**Requirement:**
Find the line with "Given: Bookmark the main post" in the data below. Repeat it and every line after it up to the end, exactly, but drop the pictures.

********************

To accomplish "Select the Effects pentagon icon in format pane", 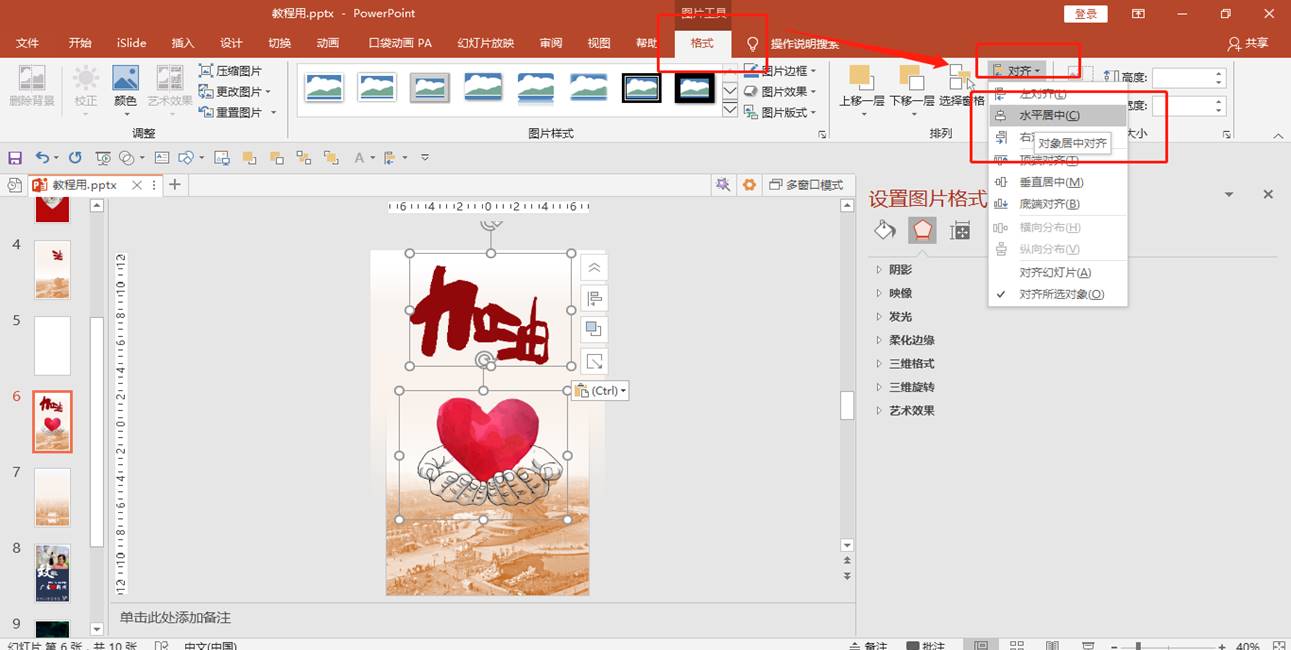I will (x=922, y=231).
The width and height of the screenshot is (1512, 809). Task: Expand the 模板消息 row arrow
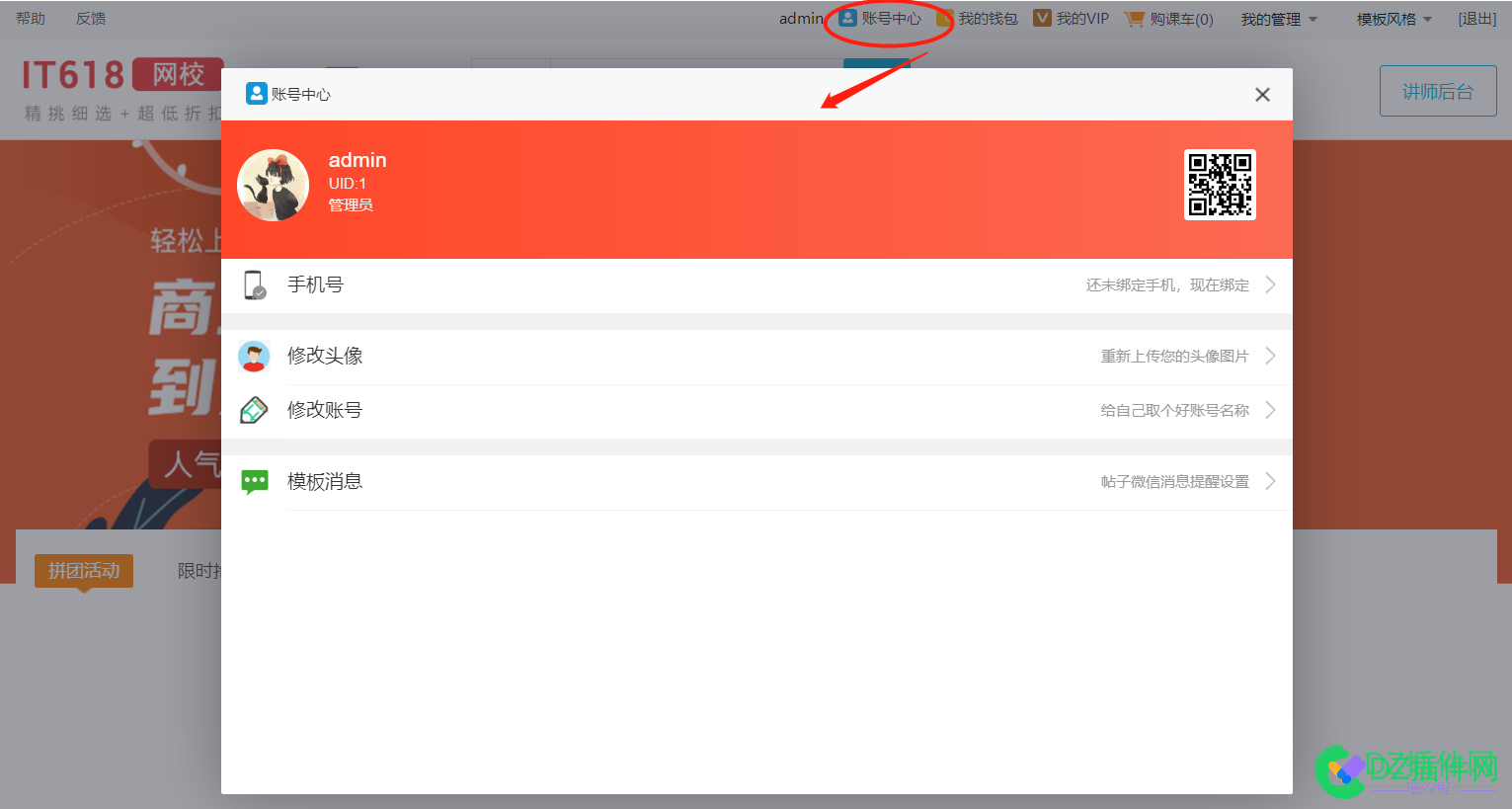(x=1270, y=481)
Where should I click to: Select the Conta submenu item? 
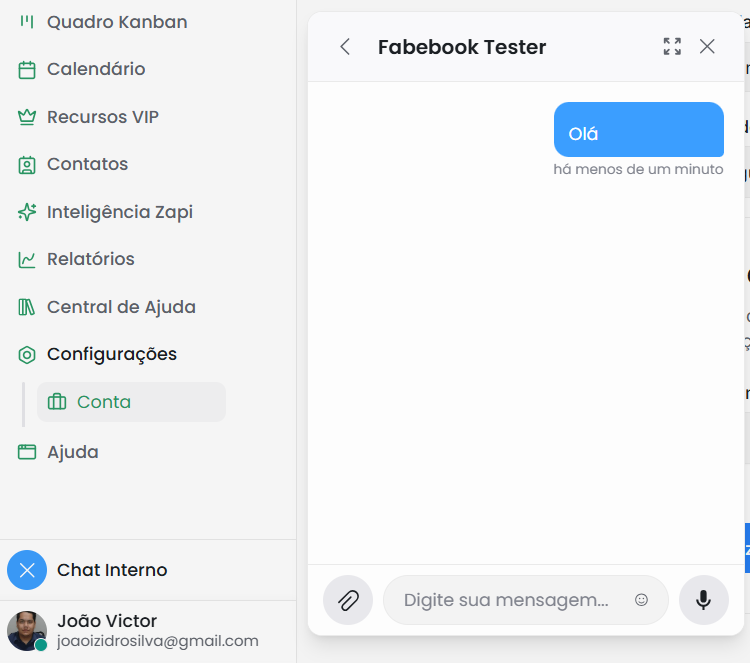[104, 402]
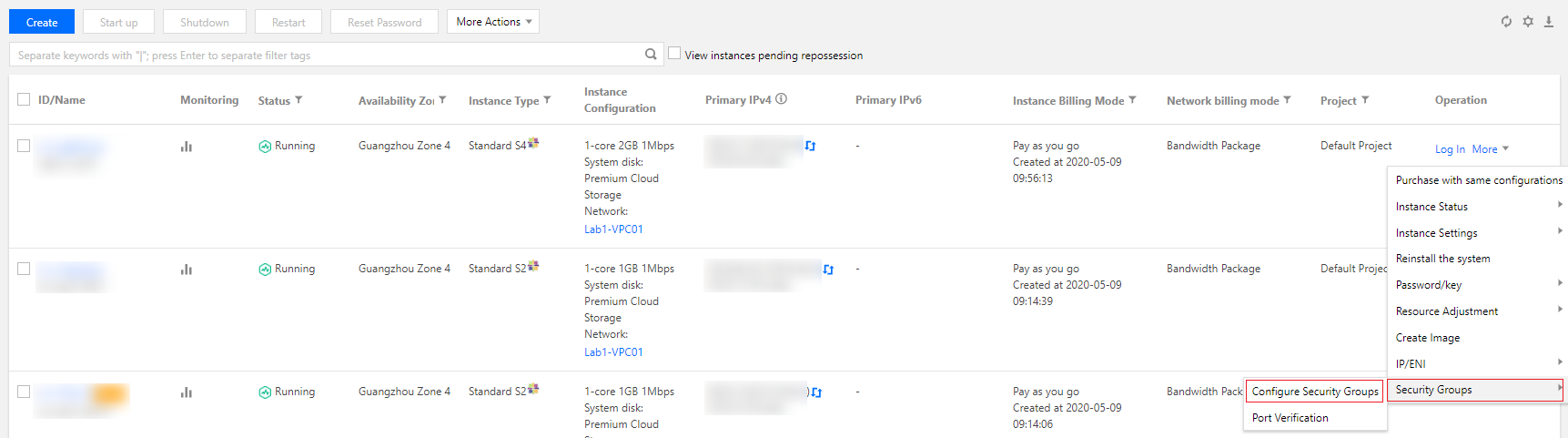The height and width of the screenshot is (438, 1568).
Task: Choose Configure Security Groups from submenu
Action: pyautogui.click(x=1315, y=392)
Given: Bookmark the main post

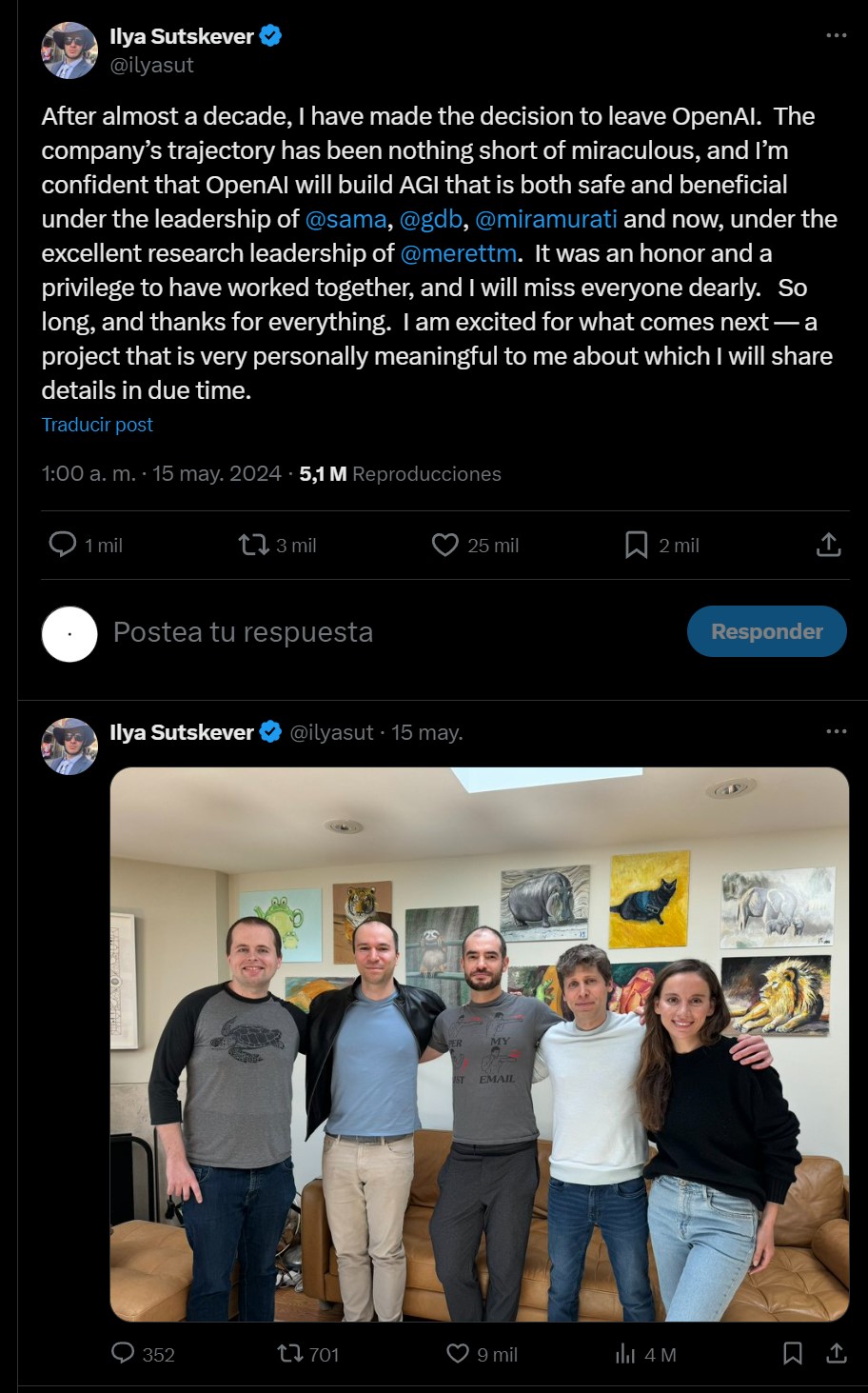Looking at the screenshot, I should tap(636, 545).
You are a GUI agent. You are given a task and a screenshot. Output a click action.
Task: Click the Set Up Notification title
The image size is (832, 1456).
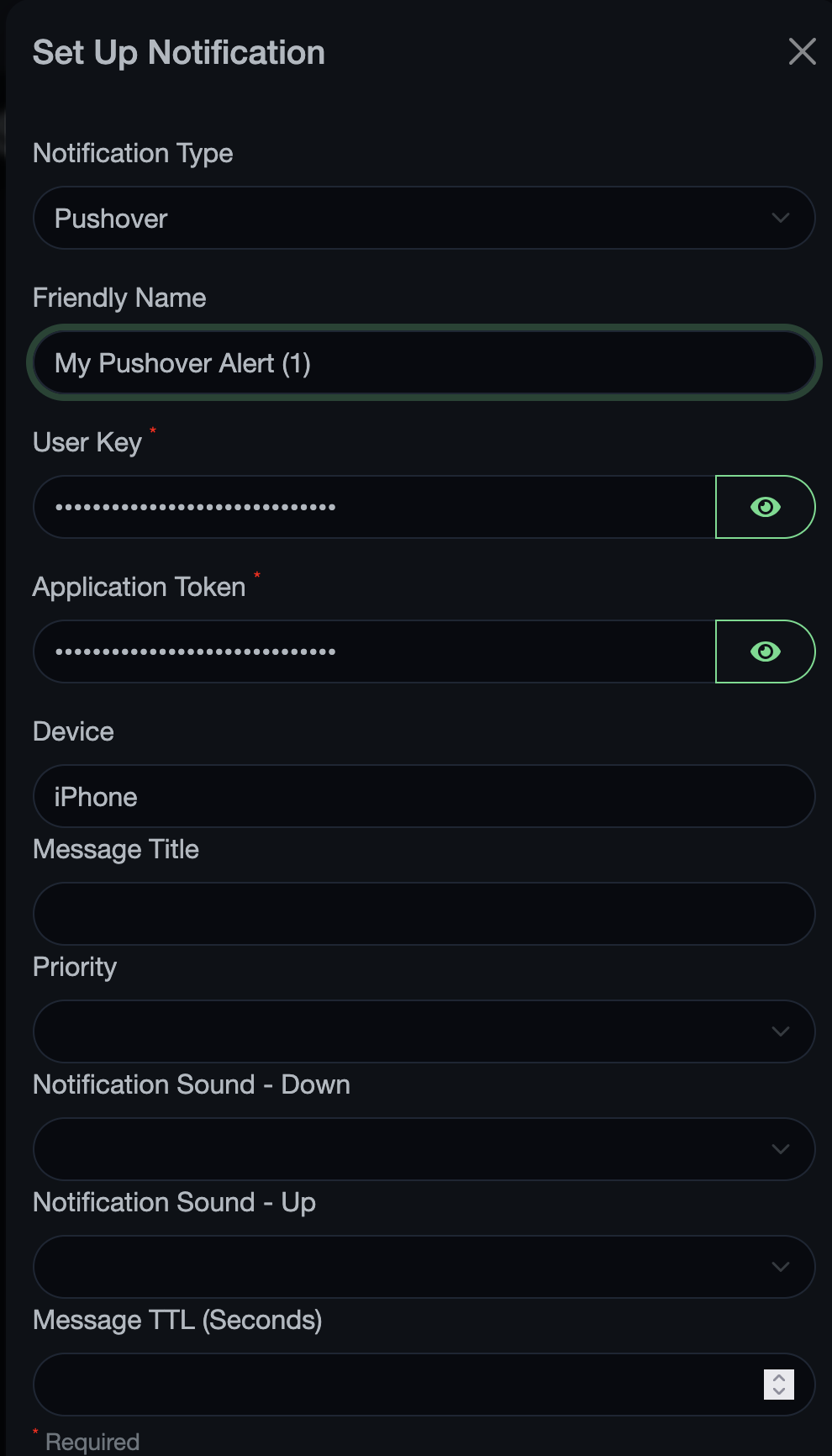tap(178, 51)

********************

**Output:**
Given: Bookmark the main post

Looking at the screenshot, I should tap(636, 545).
You are a GUI agent. You are given a task and a screenshot. Output a click action.
Task: Click the Set Up Notification title
The image size is (832, 1456).
tap(178, 51)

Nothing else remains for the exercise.